Personality Perception in Human Videos Altered by Motion Transfer Networks
Ayda Yurtoğlu, Sinan Sonlu, Yalım Doğan, Uğur Güdükbay
TL;DR
The study addresses how appearance and movement cues shape personality perception in videos altered by motion transfer networks. Using the Five-Factor model and Thin-Plate Spline Motion Model (TPS), it systematically examines how source versus driving inputs influence perceived traits across five factors. Two online user studies show motion cues strongly drive extraversion (and to a lesser extent openness) while appearance cues influence agreeableness and neuroticism, with conscientiousness being less affected. The findings illuminate how data-driven motion transfer can be leveraged to shape perceived personality in virtual characters, with practical implications for education, entertainment, and human-computer interaction.
Abstract
The successful portrayal of personality in digital characters improves communication and immersion.
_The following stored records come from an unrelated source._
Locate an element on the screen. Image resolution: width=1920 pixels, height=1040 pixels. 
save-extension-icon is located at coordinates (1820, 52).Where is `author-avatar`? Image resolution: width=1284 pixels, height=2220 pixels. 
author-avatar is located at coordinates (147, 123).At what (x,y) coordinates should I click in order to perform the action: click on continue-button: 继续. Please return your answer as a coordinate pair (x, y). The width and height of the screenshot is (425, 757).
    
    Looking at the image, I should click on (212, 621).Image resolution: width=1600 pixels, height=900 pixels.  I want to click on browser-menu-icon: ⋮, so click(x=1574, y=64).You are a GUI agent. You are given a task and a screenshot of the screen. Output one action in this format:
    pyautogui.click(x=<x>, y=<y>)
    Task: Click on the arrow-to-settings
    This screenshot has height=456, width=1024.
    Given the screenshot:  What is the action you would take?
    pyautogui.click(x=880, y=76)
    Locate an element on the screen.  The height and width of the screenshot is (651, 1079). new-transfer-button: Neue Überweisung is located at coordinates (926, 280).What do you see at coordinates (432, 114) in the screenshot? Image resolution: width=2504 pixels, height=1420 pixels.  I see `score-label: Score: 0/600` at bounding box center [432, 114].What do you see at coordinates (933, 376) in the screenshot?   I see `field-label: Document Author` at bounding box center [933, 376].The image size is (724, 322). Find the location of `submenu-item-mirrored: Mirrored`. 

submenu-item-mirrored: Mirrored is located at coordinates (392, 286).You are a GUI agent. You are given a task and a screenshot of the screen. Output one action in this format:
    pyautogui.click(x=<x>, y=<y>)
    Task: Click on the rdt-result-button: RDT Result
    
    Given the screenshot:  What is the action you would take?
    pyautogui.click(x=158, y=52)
Current research focuses on expressing personality through modifying animations using heuristic rules or data-driven models. While studies suggest motion style highly influences the apparent personality, the role of appearance can be similarly essential. This work analyzes the influence of movement and appearance on the perceived personality of short videos altered by motion transfer networks. We label the personalities in conference video clips with a user study to determine the samples that best represent the Five-Factor model's high, neutral, and low traits. We alter these videos using the Thin-Plate Spline Motion Model, utilizing the selected samples as the source and driving inputs. We follow five different cases to study the influence of motion and appearance on personality perception. Our comparative study reveals that motion and appearance influence different factors: motion strongly affects perceived extraversion, and appearance helps convey agreeableness and neuroticism.